Le lendemain, j’ai fait un tour dans le célèbre bois de la Haye, qui, comme on sait, est planté sur pilotis, ce qui a été nécessaire pour affermir le terrain. — En revanche, j’ai vu un spectacle non moins étrange que les sirènes et la cyclopesse. On va croire que je rédige une relation à la manière de Marco Polo : ce n’était pas moins qu’une troupe de singes folâtrant en liberté dans les tilleuls qui bordent le canal. Les corbeaux, troublés dans leur asile, ne pouvaient comprendre cette invasion d’animaux inconnus, et défendaient avec acharnement leurs malheureuses couvées. On riait à se tordre au pied des arbres. Il est assez rare de voir rire des Hollandais ; mais, quand ils s’y mettent, cela ne finit plus.

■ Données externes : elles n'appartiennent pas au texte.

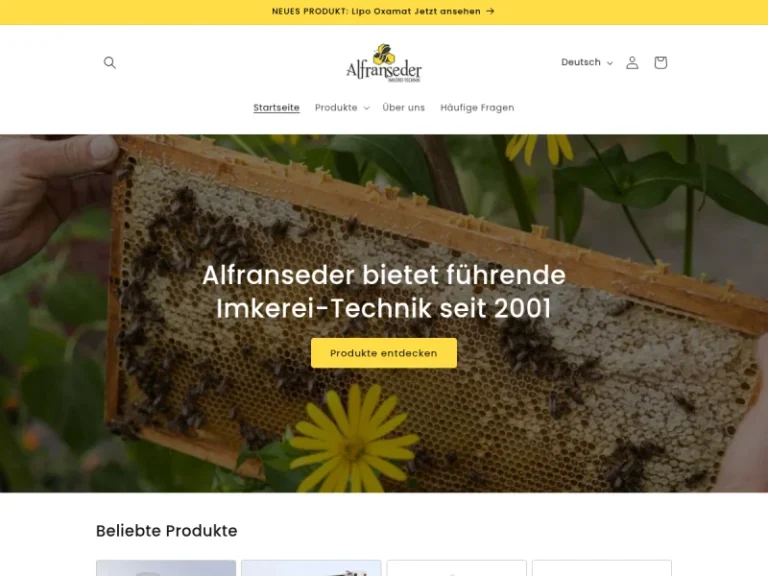Expand the Produkte menu

point(342,108)
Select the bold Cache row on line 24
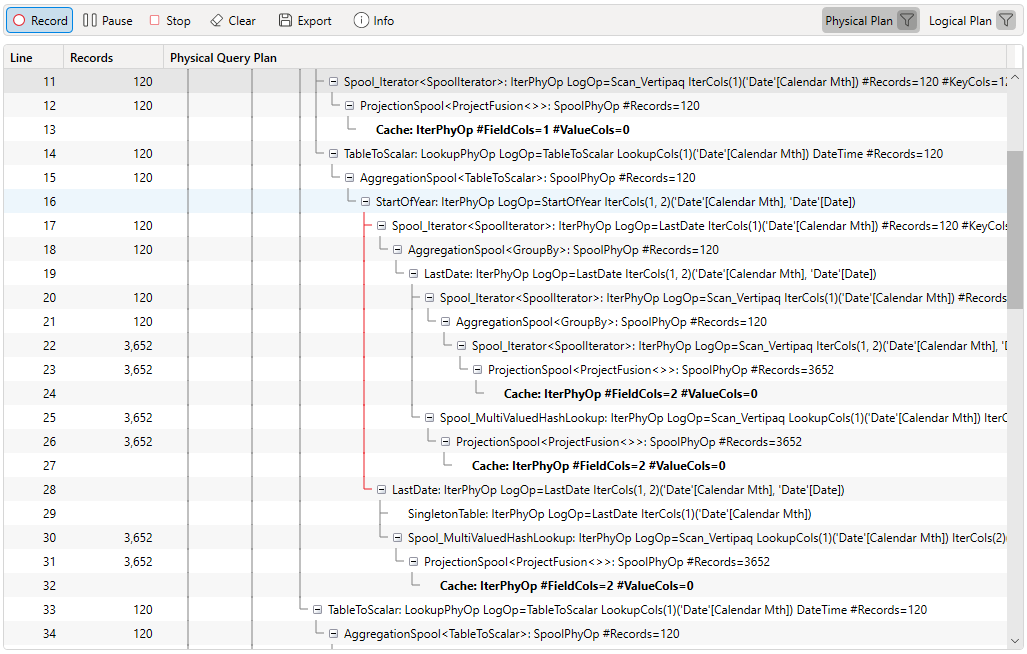Viewport: 1027px width, 654px height. point(630,394)
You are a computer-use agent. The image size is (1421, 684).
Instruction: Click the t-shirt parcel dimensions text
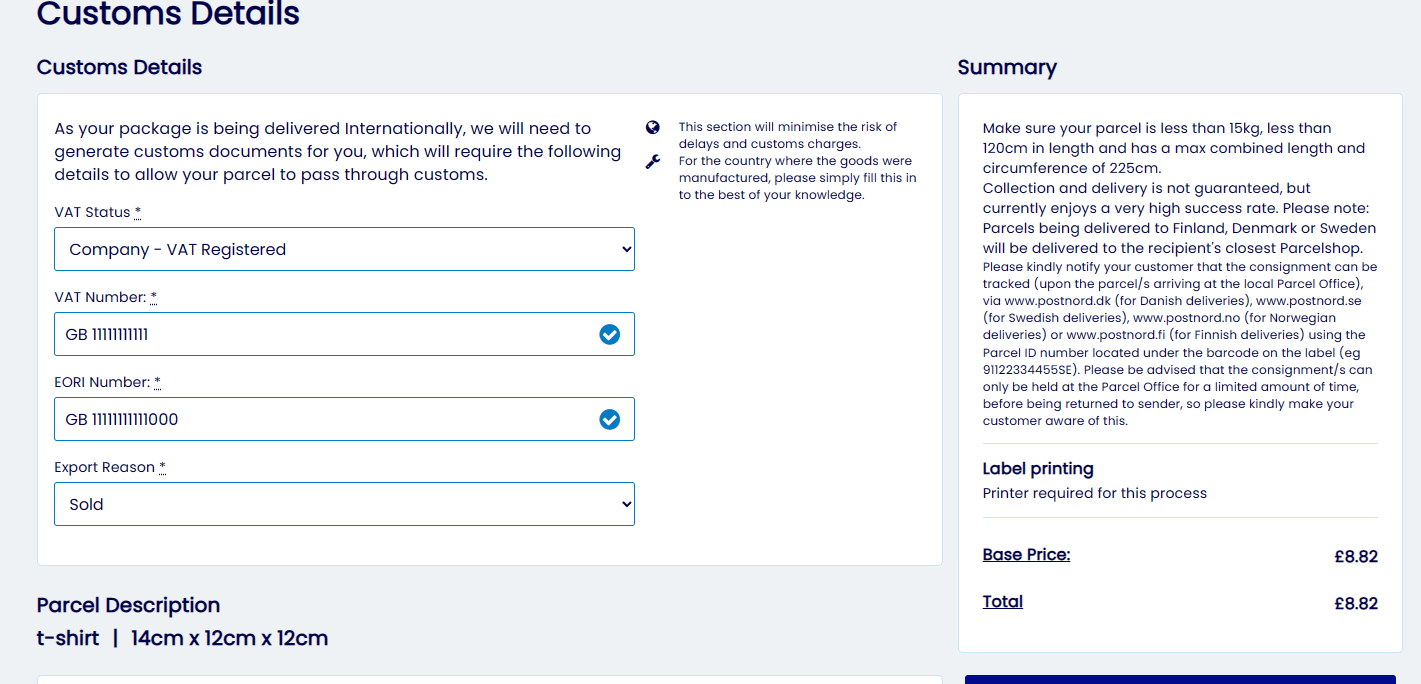coord(182,638)
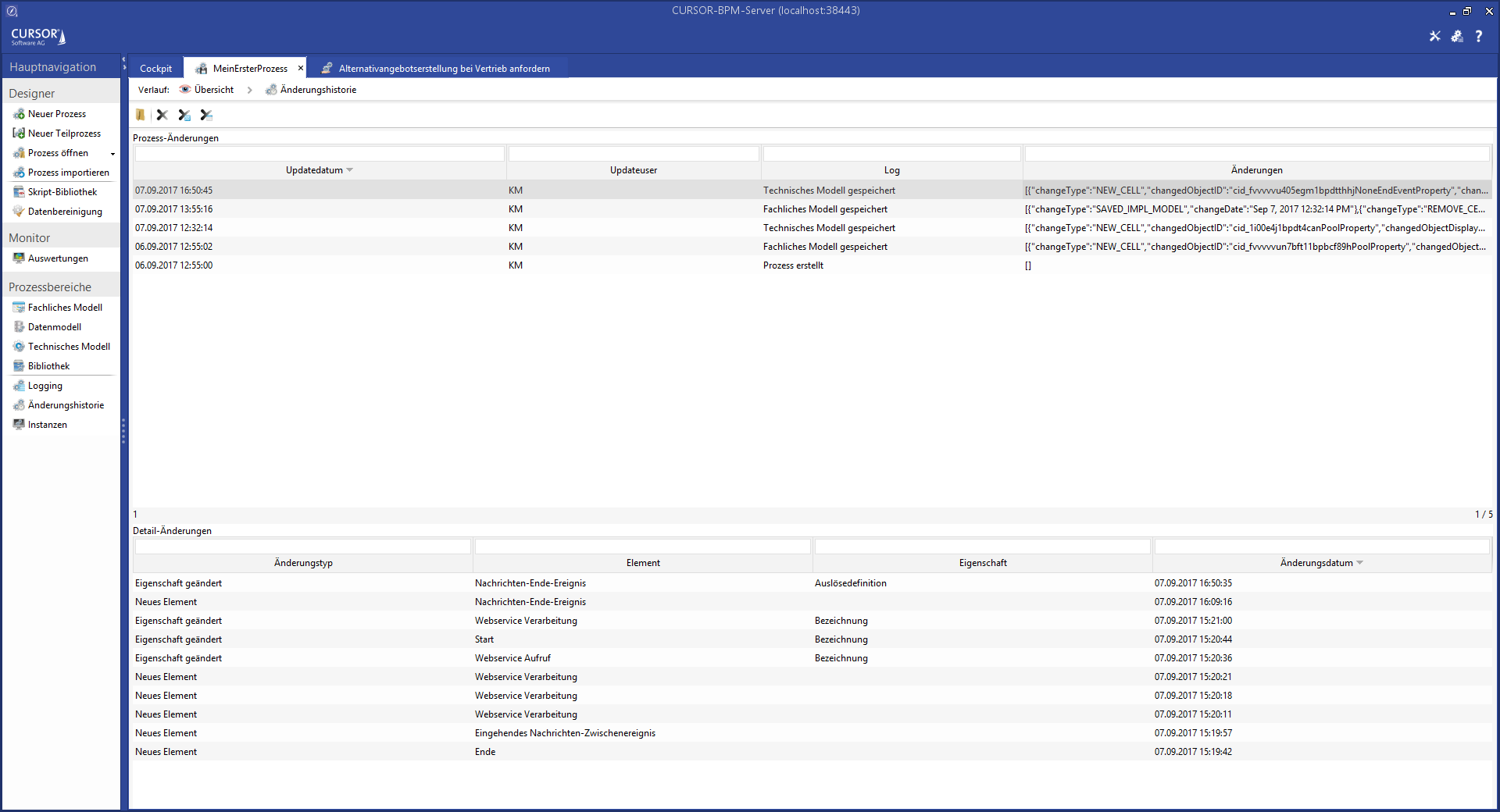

Les soldats du poste montraient le corps d’un corbeau auquel l’un des singes, étourdi de ses piaillements, avait tordu le cou fort habilement. Il n’en avait aucun remords, et tantôt s’amusait à croquer des bourgeons, tantôt se livrait sur un de ses pareils à des recherches d’entomologie. — Ces singes étaient simplement les compagnons ordinaires d’un certain compagnon d’Ulysse pesant douze cents livres, et amené pour la fête sur un bateau dont il remplissait la cabine. Pendant le jour, on lâchait les singes pour les distraire d’une société sans doute monotone, et il suffisait de les siffler pour les faire rentrer le soir.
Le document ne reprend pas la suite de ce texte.